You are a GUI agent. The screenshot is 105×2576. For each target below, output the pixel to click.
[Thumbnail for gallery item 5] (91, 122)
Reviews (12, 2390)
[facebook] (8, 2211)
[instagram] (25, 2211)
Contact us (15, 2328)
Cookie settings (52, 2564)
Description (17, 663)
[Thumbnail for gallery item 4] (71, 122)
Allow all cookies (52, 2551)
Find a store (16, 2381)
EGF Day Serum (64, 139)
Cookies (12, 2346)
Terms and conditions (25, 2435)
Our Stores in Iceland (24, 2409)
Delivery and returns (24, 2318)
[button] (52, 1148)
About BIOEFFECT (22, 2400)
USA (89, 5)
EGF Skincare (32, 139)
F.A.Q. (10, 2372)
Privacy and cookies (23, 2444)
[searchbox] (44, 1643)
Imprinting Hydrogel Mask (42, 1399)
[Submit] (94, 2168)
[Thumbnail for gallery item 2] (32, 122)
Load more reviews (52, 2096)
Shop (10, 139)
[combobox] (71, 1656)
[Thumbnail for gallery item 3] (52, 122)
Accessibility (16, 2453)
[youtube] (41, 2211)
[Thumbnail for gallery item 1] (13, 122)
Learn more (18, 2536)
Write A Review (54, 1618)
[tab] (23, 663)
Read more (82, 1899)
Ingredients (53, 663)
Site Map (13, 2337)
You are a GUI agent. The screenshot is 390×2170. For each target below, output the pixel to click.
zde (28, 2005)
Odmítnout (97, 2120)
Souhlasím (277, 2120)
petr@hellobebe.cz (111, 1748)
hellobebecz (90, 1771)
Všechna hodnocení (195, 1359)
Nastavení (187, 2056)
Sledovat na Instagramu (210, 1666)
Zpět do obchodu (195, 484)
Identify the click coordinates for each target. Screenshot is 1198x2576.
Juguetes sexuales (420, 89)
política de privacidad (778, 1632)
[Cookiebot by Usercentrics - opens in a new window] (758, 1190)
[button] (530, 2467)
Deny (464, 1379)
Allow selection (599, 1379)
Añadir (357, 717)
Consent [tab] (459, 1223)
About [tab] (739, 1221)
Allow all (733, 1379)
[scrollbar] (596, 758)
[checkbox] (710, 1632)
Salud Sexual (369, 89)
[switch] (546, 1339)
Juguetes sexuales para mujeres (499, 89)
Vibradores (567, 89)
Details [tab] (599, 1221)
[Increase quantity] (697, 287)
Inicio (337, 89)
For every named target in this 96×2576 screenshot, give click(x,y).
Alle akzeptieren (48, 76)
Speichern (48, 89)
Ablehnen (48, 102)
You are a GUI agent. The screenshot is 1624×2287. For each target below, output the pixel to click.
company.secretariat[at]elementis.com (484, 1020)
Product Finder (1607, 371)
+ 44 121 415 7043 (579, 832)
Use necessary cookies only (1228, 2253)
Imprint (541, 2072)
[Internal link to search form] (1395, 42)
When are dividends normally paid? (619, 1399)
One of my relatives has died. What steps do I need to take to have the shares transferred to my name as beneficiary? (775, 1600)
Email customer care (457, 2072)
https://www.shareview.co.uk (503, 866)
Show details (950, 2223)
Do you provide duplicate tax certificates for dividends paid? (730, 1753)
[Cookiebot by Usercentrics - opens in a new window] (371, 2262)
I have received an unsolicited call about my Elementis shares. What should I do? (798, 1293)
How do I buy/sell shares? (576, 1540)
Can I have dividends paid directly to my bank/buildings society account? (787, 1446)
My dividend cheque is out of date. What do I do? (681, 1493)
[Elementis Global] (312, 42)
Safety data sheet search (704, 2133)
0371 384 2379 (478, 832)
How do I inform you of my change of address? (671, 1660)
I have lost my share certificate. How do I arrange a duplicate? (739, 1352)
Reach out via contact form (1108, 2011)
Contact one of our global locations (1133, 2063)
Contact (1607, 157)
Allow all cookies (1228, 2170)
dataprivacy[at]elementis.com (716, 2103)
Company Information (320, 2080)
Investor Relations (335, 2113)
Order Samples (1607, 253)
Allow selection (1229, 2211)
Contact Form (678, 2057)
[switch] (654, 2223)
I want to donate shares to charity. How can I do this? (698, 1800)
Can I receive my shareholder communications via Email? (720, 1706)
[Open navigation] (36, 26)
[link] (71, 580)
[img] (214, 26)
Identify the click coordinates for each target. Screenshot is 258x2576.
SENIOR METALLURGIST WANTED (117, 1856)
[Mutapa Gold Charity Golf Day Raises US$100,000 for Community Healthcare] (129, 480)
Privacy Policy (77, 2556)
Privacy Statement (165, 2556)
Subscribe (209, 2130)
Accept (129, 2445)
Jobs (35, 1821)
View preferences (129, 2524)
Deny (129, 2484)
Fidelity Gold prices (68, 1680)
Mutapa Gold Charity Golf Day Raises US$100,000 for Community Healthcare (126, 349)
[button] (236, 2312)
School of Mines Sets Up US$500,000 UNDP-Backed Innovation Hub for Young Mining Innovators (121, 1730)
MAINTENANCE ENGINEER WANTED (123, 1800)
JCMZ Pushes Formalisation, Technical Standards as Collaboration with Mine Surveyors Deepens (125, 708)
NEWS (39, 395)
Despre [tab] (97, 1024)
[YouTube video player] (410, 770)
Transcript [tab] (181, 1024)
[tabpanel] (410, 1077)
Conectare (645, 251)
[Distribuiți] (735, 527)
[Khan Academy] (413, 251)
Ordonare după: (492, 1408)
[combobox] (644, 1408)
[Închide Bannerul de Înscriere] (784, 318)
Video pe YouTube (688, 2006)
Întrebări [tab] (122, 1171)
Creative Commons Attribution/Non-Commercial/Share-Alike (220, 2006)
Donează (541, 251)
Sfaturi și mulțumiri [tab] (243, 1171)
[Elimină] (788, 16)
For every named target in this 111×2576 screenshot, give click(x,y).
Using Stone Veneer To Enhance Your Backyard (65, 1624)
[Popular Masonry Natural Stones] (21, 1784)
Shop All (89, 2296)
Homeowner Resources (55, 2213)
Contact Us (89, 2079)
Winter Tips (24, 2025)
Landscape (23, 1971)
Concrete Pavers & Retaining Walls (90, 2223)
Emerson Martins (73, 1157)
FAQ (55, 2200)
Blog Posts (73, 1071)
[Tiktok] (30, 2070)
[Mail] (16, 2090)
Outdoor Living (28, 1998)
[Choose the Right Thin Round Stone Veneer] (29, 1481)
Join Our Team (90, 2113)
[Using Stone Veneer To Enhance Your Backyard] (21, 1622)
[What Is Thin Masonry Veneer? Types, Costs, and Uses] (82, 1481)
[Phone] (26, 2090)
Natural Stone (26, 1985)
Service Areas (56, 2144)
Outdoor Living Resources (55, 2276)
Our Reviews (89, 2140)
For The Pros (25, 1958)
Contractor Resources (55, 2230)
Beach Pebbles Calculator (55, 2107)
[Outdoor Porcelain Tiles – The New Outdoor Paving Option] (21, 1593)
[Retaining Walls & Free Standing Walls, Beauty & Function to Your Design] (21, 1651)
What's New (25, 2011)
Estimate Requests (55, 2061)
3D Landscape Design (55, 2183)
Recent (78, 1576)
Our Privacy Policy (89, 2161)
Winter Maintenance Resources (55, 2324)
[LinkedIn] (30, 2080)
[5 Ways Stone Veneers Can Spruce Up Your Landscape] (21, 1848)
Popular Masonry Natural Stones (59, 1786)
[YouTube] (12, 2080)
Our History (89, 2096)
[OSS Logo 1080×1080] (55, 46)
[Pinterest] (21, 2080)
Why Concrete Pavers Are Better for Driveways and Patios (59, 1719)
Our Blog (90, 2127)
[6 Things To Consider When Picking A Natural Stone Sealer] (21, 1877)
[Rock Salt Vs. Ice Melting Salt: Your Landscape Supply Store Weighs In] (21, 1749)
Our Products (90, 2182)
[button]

▶ [What is expected] Output the full listing again with nothing altered.

▶ [Exercise solution]
You are a GUI agent. The screenshot is 105×2576. For each target below, output the pixel to click.
[Thumbnail for gallery item 5] (91, 122)
Reviews (12, 2390)
[facebook] (8, 2211)
[instagram] (25, 2211)
Contact us (15, 2328)
Cookie settings (52, 2564)
Description (17, 663)
[Thumbnail for gallery item 4] (71, 122)
Allow all cookies (52, 2551)
Find a store (16, 2381)
EGF Day Serum (64, 139)
Cookies (12, 2346)
Terms and conditions (25, 2435)
Our Stores in Iceland (24, 2409)
Delivery and returns (24, 2318)
[button] (52, 1148)
About BIOEFFECT (22, 2400)
USA (89, 5)
EGF Skincare (32, 139)
F.A.Q. (10, 2372)
Privacy and cookies (23, 2444)
[searchbox] (44, 1643)
Imprinting Hydrogel Mask (42, 1399)
[Submit] (94, 2168)
[Thumbnail for gallery item 2] (32, 122)
Load more reviews (52, 2096)
Shop (10, 139)
[combobox] (71, 1656)
[Thumbnail for gallery item 3] (52, 122)
Accessibility (16, 2453)
[youtube] (41, 2211)
[Thumbnail for gallery item 1] (13, 122)
Learn more (18, 2536)
Write A Review (54, 1618)
[tab] (23, 663)
Read more (82, 1899)
Ingredients (53, 663)
Site Map (13, 2337)
You are a GUI agent. The screenshot is 390×2170. For each target below, output the pixel to click.
zde (28, 2005)
Odmítnout (97, 2120)
Souhlasím (277, 2120)
petr@hellobebe.cz (111, 1748)
hellobebecz (90, 1771)
Všechna hodnocení (195, 1359)
Nastavení (187, 2056)
Sledovat na Instagramu (210, 1666)
Zpět do obchodu (195, 484)
Identify the click coordinates for each target. Screenshot is 1198x2576.
Juguetes sexuales (420, 89)
política de privacidad (778, 1632)
[Cookiebot by Usercentrics - opens in a new window] (758, 1190)
[button] (530, 2467)
Deny (464, 1379)
Allow selection (599, 1379)
Añadir (357, 717)
Consent [tab] (459, 1223)
About [tab] (739, 1221)
Allow all (733, 1379)
[scrollbar] (596, 758)
[checkbox] (710, 1632)
Salud Sexual (369, 89)
[switch] (546, 1339)
Juguetes sexuales para mujeres (499, 89)
Vibradores (567, 89)
Details [tab] (599, 1221)
[Increase quantity] (697, 287)
Inicio (337, 89)
For every named target in this 96×2576 screenshot, give click(x,y).
Alle akzeptieren (48, 76)
Speichern (48, 89)
Ablehnen (48, 102)
You are a GUI agent. The screenshot is 1624×2287. For each target below, output the pixel to click.
company.secretariat[at]elementis.com (484, 1020)
Product Finder (1607, 371)
+ 44 121 415 7043 (579, 832)
Use necessary cookies only (1228, 2253)
Imprint (541, 2072)
[Internal link to search form] (1395, 42)
When are dividends normally paid? (619, 1399)
One of my relatives has died. What steps do I need to take to have the shares transferred to my name as beneficiary? (775, 1600)
Email customer care (457, 2072)
https://www.shareview.co.uk (503, 866)
Show details (950, 2223)
Do you provide duplicate tax certificates for dividends paid? (730, 1753)
[Cookiebot by Usercentrics - opens in a new window] (371, 2262)
I have received an unsolicited call about my Elementis shares. What should I do? (798, 1293)
How do I buy/sell shares? (576, 1540)
Can I have dividends paid directly to my bank/buildings society account? (787, 1446)
My dividend cheque is out of date. What do I do? (681, 1493)
[Elementis Global] (312, 42)
Safety data sheet search (704, 2133)
0371 384 2379 (478, 832)
How do I inform you of my change of address? (671, 1660)
I have lost my share certificate. How do I arrange a duplicate? (739, 1352)
Reach out via contact form (1108, 2011)
Contact one of our global locations (1133, 2063)
Contact (1607, 157)
Allow all cookies (1228, 2170)
dataprivacy[at]elementis.com (716, 2103)
Company Information (320, 2080)
Investor Relations (335, 2113)
Order Samples (1607, 253)
Allow selection (1229, 2211)
Contact Form (678, 2057)
[switch] (654, 2223)
I want to donate shares to charity. How can I do this? (698, 1800)
Can I receive my shareholder communications via Email? (720, 1706)
[Open navigation] (36, 26)
[link] (71, 580)
[img] (214, 26)
Identify the click coordinates for each target. Screenshot is 258x2576.
SENIOR METALLURGIST WANTED (117, 1856)
[Mutapa Gold Charity Golf Day Raises US$100,000 for Community Healthcare] (129, 480)
Privacy Policy (77, 2556)
Privacy Statement (165, 2556)
Subscribe (209, 2130)
Accept (129, 2445)
Jobs (35, 1821)
View preferences (129, 2524)
Deny (129, 2484)
Fidelity Gold prices (68, 1680)
Mutapa Gold Charity Golf Day Raises US$100,000 for Community Healthcare (126, 349)
[button] (236, 2312)
School of Mines Sets Up US$500,000 UNDP-Backed Innovation Hub for Young Mining Innovators (121, 1730)
MAINTENANCE ENGINEER WANTED (123, 1800)
JCMZ Pushes Formalisation, Technical Standards as Collaboration with Mine Surveyors Deepens (125, 708)
NEWS (39, 395)
Despre [tab] (97, 1024)
[YouTube video player] (410, 770)
Transcript [tab] (181, 1024)
[tabpanel] (410, 1077)
Conectare (645, 251)
[Distribuiți] (735, 527)
[Khan Academy] (413, 251)
Ordonare după: (492, 1408)
[combobox] (644, 1408)
[Închide Bannerul de Înscriere] (784, 318)
Video pe YouTube (688, 2006)
Întrebări [tab] (122, 1171)
Creative Commons Attribution/Non-Commercial/Share-Alike (220, 2006)
Donează (541, 251)
Sfaturi și mulțumiri [tab] (243, 1171)
[Elimină] (788, 16)
For every named target in this 111×2576 screenshot, give click(x,y).
Using Stone Veneer To Enhance Your Backyard (65, 1624)
[Popular Masonry Natural Stones] (21, 1784)
Shop All (89, 2296)
Homeowner Resources (55, 2213)
Contact Us (89, 2079)
Winter Tips (24, 2025)
Landscape (23, 1971)
Concrete Pavers & Retaining Walls (90, 2223)
Emerson Martins (73, 1157)
FAQ (55, 2200)
Blog Posts (73, 1071)
[Tiktok] (30, 2070)
[Mail] (16, 2090)
Outdoor Living (28, 1998)
[Choose the Right Thin Round Stone Veneer] (29, 1481)
Join Our Team (90, 2113)
[Using Stone Veneer To Enhance Your Backyard] (21, 1622)
[What Is Thin Masonry Veneer? Types, Costs, and Uses] (82, 1481)
[Phone] (26, 2090)
Natural Stone (26, 1985)
Service Areas (56, 2144)
Outdoor Living Resources (55, 2276)
Our Reviews (89, 2140)
For The Pros (25, 1958)
Contractor Resources (55, 2230)
Beach Pebbles Calculator (55, 2107)
[Outdoor Porcelain Tiles – The New Outdoor Paving Option] (21, 1593)
[Retaining Walls & Free Standing Walls, Beauty & Function to Your Design] (21, 1651)
What's New (25, 2011)
Estimate Requests (55, 2061)
3D Landscape Design (55, 2183)
Recent (78, 1576)
Our Privacy Policy (89, 2161)
Winter Maintenance Resources (55, 2324)
[LinkedIn] (30, 2080)
[5 Ways Stone Veneers Can Spruce Up Your Landscape] (21, 1848)
Popular Masonry Natural Stones (59, 1786)
[YouTube] (12, 2080)
Our History (89, 2096)
[OSS Logo 1080×1080] (55, 46)
[Pinterest] (21, 2080)
Why Concrete Pavers Are Better for Driveways and Patios (59, 1719)
Our Blog (90, 2127)
[6 Things To Consider When Picking A Natural Stone Sealer] (21, 1877)
[Rock Salt Vs. Ice Melting Salt: Your Landscape Supply Store Weighs In] (21, 1749)
Our Products (90, 2182)
[button]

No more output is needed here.